Congressional aides are rarely targeted in federal probes, as the official duties of legislative-branch employees are protected under the Constitution.

Separately, the Justice Department sent Grassley’s office a letter last month, seeking information on Rodney Whitlock, the same health care aide targeted by federal authorities, the Journal reported, citing an unnamed source with knowledge of the matter.

The spotlight fell on Grassley’s staff after Height Securities published a research report on April 1 that led to a surge in health care stocks. The report correctly predicted that the government would retain certain medical payment rates instead of cutting them as previously announced. The report came out 18 minutes before the U.S. Centers for Medicare & Medicaid Services, or CMS, announced the changes, according to a Reuters report.

Iowa senator Grassley, the top Republican in the Senate Judiciary Committee, has shared the information with the Justice Department, his spokeswoman said. The Justice Department and the FBI are probing possible links between Whitlock and other entities that disclosed government decisions to investors.

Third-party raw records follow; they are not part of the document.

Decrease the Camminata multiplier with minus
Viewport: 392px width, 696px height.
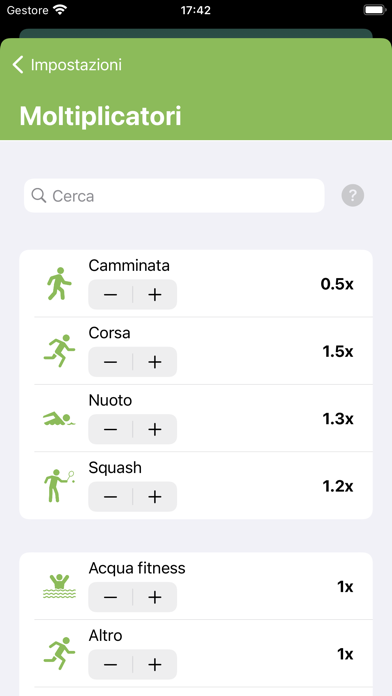[x=110, y=295]
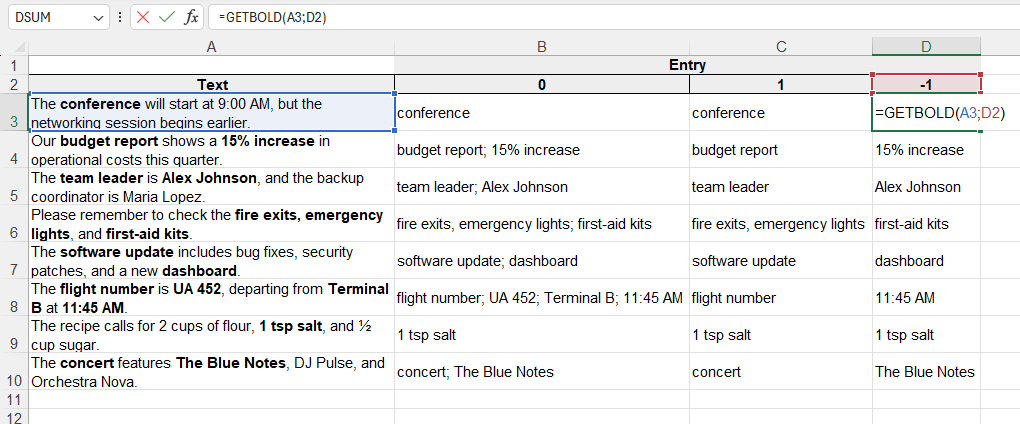The height and width of the screenshot is (424, 1020).
Task: Click the cell showing only "11:45 AM"
Action: pyautogui.click(x=926, y=297)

Mark Hayes, a former Grassley aide who now works as a lobbyist, is one of the individuals on the watch list, according to the Journal.

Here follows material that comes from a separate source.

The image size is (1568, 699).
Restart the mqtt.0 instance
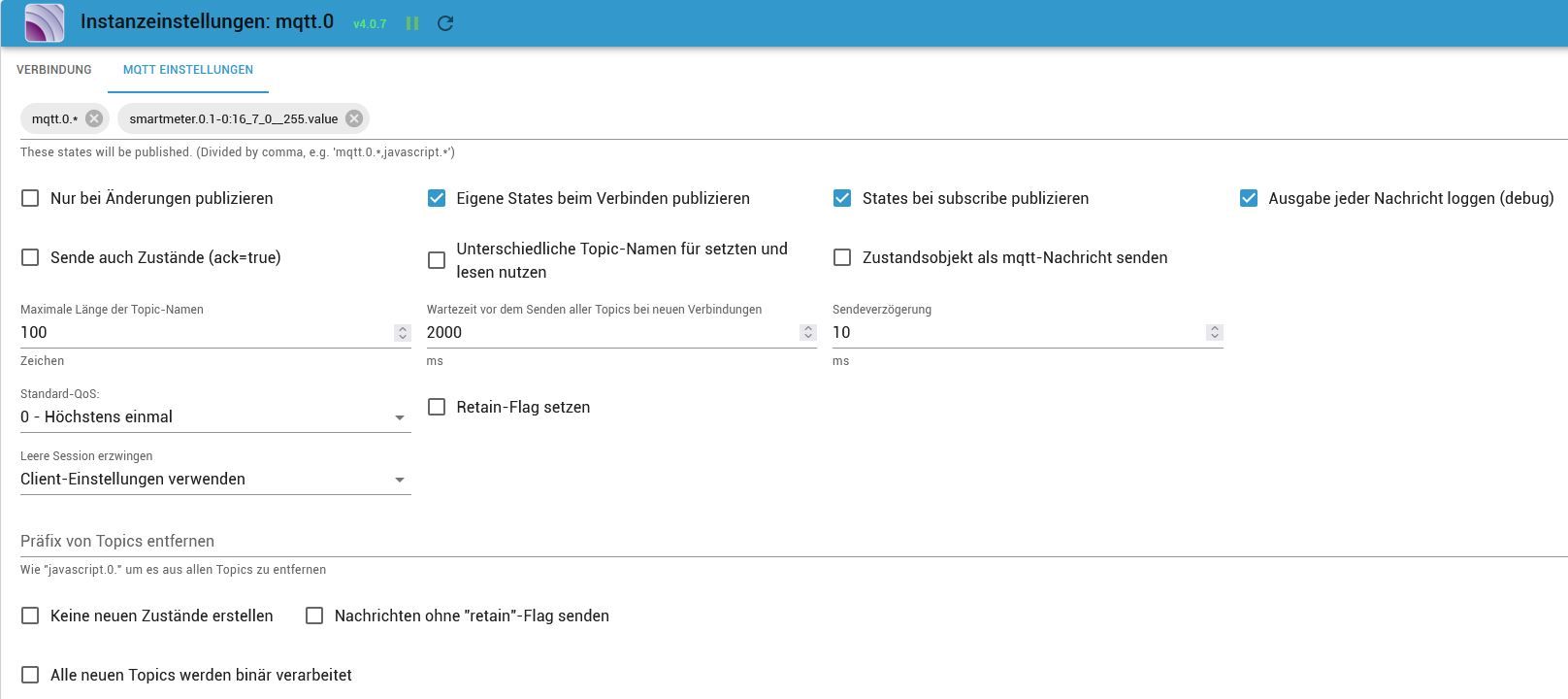point(445,23)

Grassley asked the top government health care agency for a timeline and names of people who had knowledge of the decision. CMS has provided names of more than 400 people who knew of the announcement, but Grassley’s spokeswoman said Whitlock was not one among them.

She said Whitlock “could not possibly have conveyed to Mark Hayes or anyone else what CMS was planning to do on Medicare Advantage, because he didn't know,” referring to the CMS decision in question, the Journal reported.

In March 2012, the Senate unanimously adopted an ethics bill that bans congressional members from trading stocks and other securities on the basis of confidential information they receive from lawmakers. However, two key provisions were scrapped before approval, including one that sought to regulate the “political intelligence” industry that collects information from political insiders for the use of hedge funds, mutual funds and other investors.

The proposal would have forced law firms, brokerages and other entities that analyze government data for investors to disclose their client lists and other sensitive information, and Grassley is working to reinstate the provision on political intelligence.

Legal experts said the investigation is a pioneering effort in the growing political-intelligence space, the Journal reported. "This is all fairly uncharted territory in this context," John C. Coffee, a securities-law specialist at Columbia University in New York, told the Journal.